In realtà non lo pensa davvero. Lo dimostra il fatto che aveva già preparato tutte le sue provviste mediche per il viaggio. Il motivo è perché Kureha usa la durezza come meccanismo di difesa e non vuole affrontare un addio sentimentale.
Inoltre probabilmente sta mettendo alla prova Chopper. Sa che la Grand Line sarà durissima, soprattutto seguendo un capitano che vuole diventare Re dei Pirati. Se Chopper si lasciasse scoraggiare dalle sue parole, non sarebbe pronto per il viaggio. Il fatto che resista è il primo passo della sua nuova avventura.
Il “segreto” di Chopper nel finale
Quando Chopper sistema le sue cose sulla Going Merry, si vede che porta con sé un contenitore con piccole sfere rotonde. Quando gli chiedono cosa siano, risponde che è un “segreto”.
Si tratta delle Rumble Ball, una droga sviluppata da Chopper che sblocca trasformazioni aggiuntive del suo Frutto del Diavolo. Finora abbiamo visto in forma di renna, forma umana grande, forma ibrida. Le Rumble Ball permettono altre trasformazioni: una difensiva, una per saltare, una da combattimento e una che ingrandisce le corna.
Tuttavia hanno effetti collaterali pericolosi: durano solo 3 minuti, e se Chopper prende più di due pillole in poco tempo attiva una trasformazione mostruosa che non riesce ancora a controllare.

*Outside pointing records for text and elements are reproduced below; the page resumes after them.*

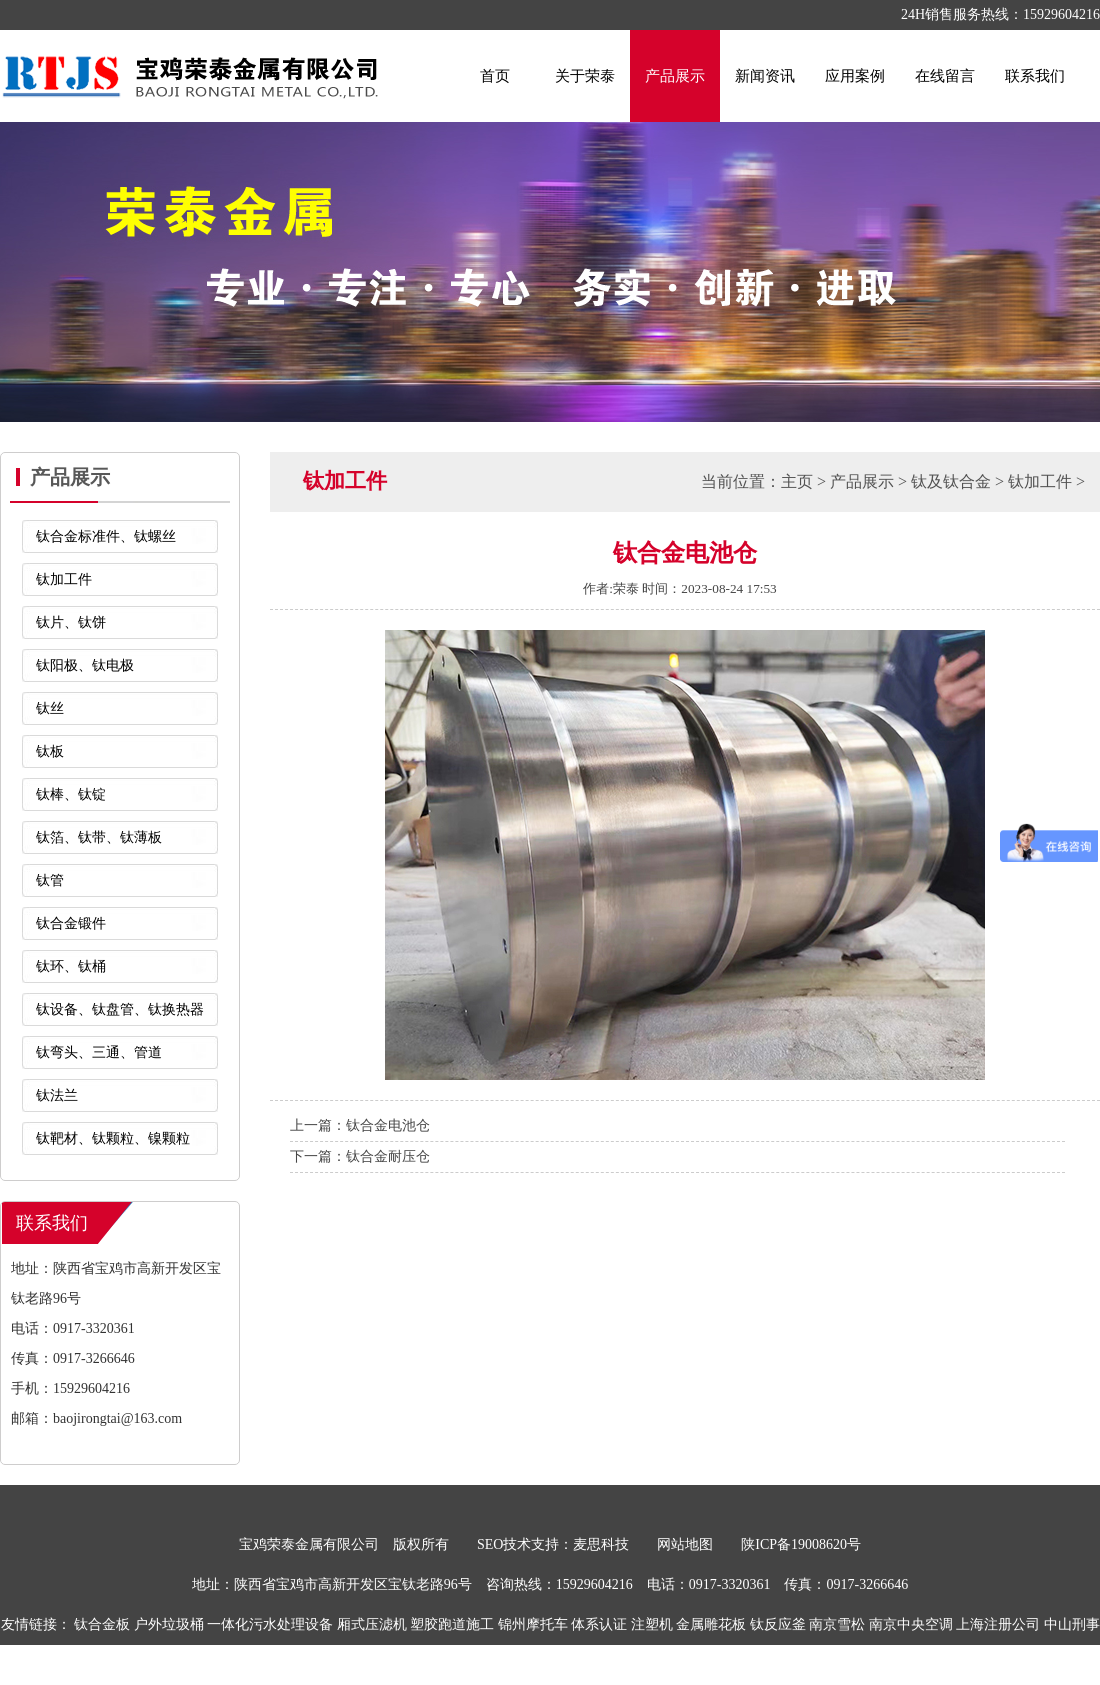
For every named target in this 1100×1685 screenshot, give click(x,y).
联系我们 (1035, 76)
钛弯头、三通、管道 (99, 1052)
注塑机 (652, 1624)
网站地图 (685, 1544)
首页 (495, 76)
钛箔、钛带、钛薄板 (99, 837)
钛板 (50, 751)
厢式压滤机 (372, 1624)
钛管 (50, 880)
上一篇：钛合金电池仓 (360, 1125)
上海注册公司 (998, 1624)
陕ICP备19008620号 (801, 1544)
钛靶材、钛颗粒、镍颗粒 (113, 1138)
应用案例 (855, 76)
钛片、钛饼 (71, 622)
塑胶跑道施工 (452, 1624)
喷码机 (543, 1664)
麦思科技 (601, 1544)
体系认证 (599, 1624)
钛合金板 (102, 1624)
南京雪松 (837, 1624)
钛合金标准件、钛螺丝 (106, 536)
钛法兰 (57, 1095)
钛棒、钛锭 (71, 794)
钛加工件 (64, 579)
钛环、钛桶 (71, 966)
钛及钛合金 (951, 481)
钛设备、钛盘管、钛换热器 (120, 1009)
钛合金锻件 (71, 923)
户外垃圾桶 (169, 1624)
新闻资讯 (765, 76)
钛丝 (50, 708)
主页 (797, 481)
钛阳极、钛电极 (85, 665)
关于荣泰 (585, 76)
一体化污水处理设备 (270, 1624)
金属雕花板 (711, 1624)
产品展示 (675, 76)
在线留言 (945, 76)
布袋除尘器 (603, 1664)
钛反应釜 (778, 1624)
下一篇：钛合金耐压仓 (360, 1156)
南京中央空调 (911, 1624)
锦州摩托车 (533, 1624)
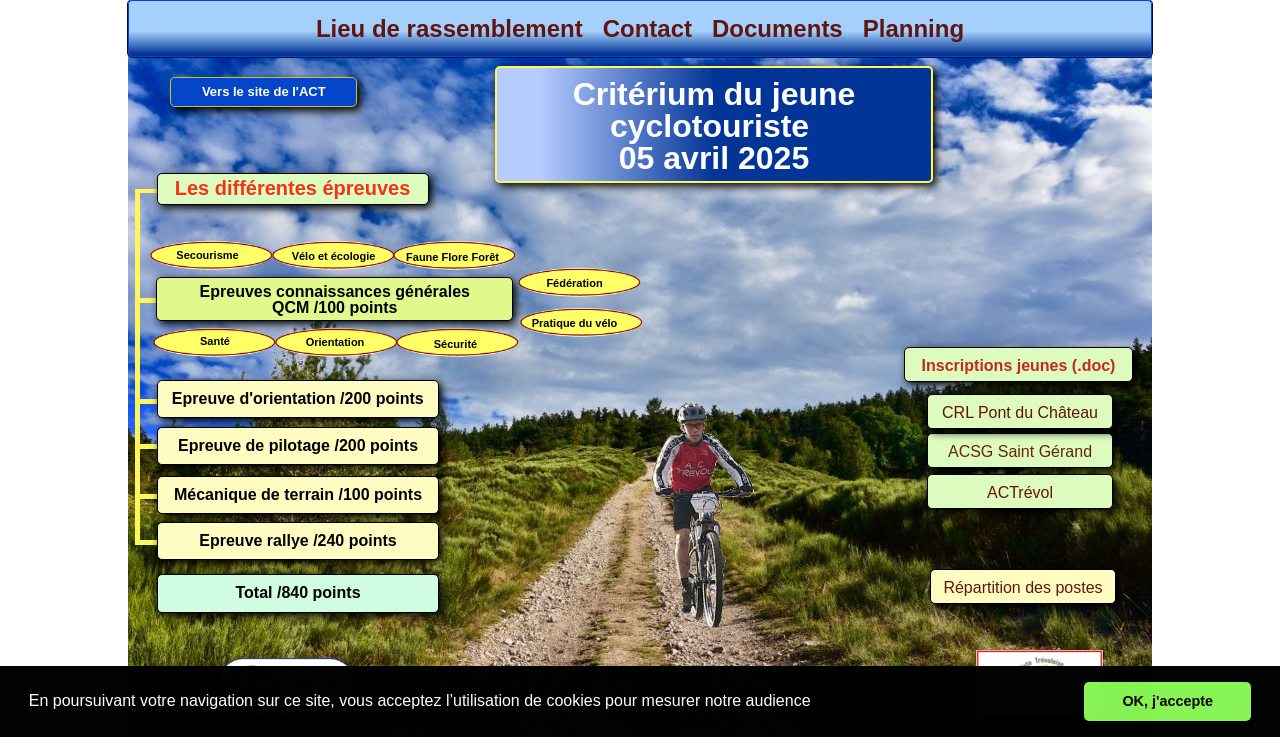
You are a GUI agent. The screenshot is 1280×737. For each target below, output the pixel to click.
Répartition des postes (1022, 587)
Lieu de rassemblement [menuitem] (449, 28)
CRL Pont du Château (1020, 412)
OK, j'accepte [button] (1167, 701)
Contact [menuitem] (647, 28)
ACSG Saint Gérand (1020, 451)
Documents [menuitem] (777, 28)
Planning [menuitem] (913, 28)
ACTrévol (1020, 492)
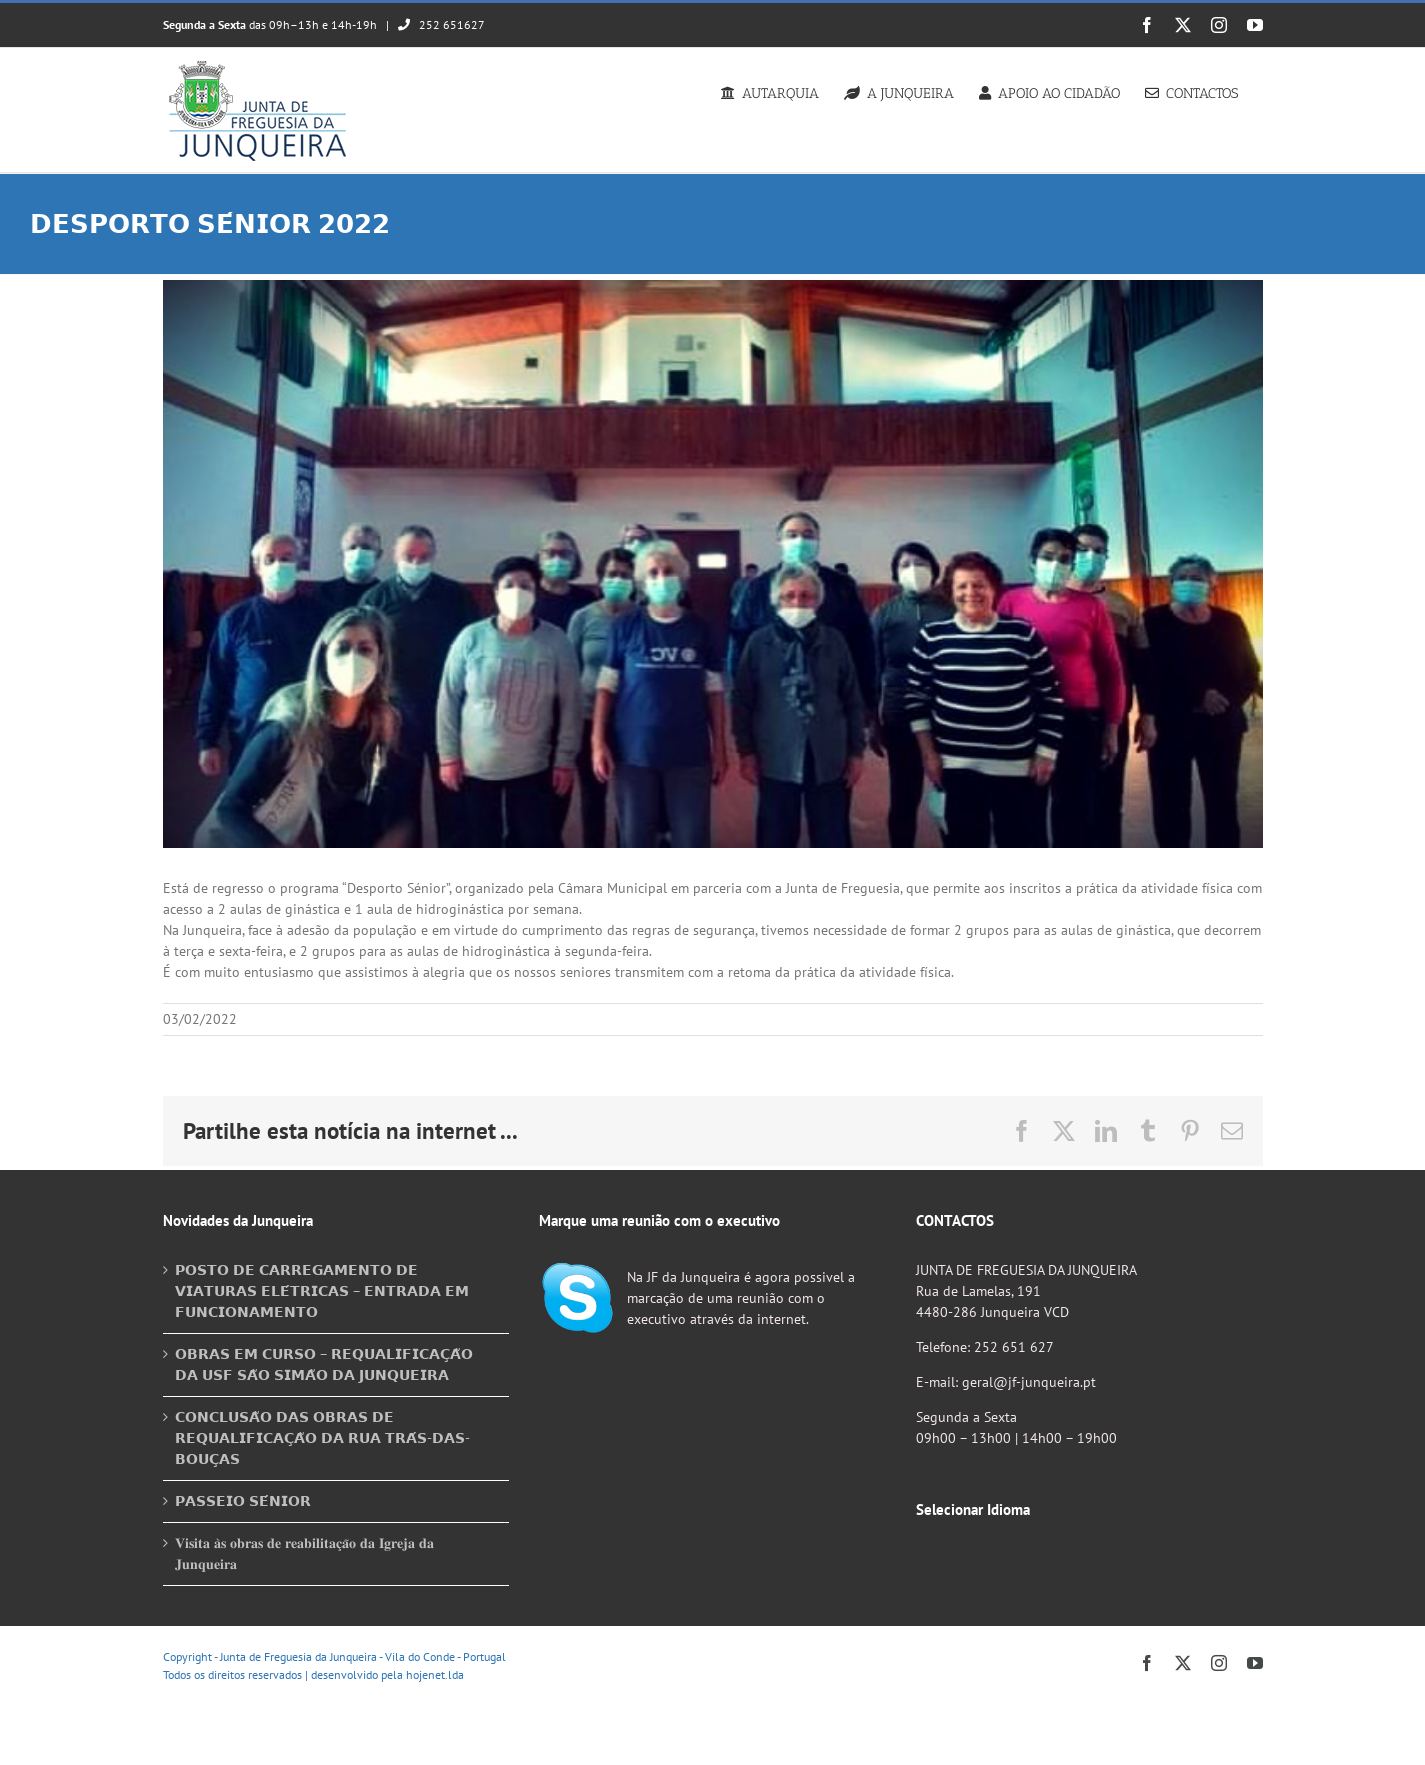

Il legame tra Luffy e Gol D. Roger
Negli ultimi momenti della stagione 2, Kureha rivela la verità sul nome di Gold Roger: in realtà si chiama Gol D. Roger, proprio come Luffy si chiama Monkey D. Luffy. Kureha menziona anche la misteriosa “Volontà della D.” (Will of D.).
Anche dopo oltre 1000 capitoli, il manga non l’ha spiegata completamente, ma alcune cose sono note: chi porta la D. nel nome discende da un antico clan che è considerato il nemico naturale degli “dei”, ovvero il Governo Mondiale.
Personaggi come Roger, Luffy, Garp e Dragon appartengono a questa stirpe.
Luffy e Roger non sono parenti diretti, ma condividono tratti caratteriali simili, motivo per cui molti personaggi vedono lo spirito di Roger in Luffy.
Il manga ha anche suggerito che la “D” potrebbe significare “Davy”, riferendosi a un leggendario pirata chiamato Davy Jones, che si oppose ai leader del mondo di One Piece. I personaggi con la “D” sembrano portare avanti la sua volontà, ma il significato completo del mistero non è stato ancora rivelato.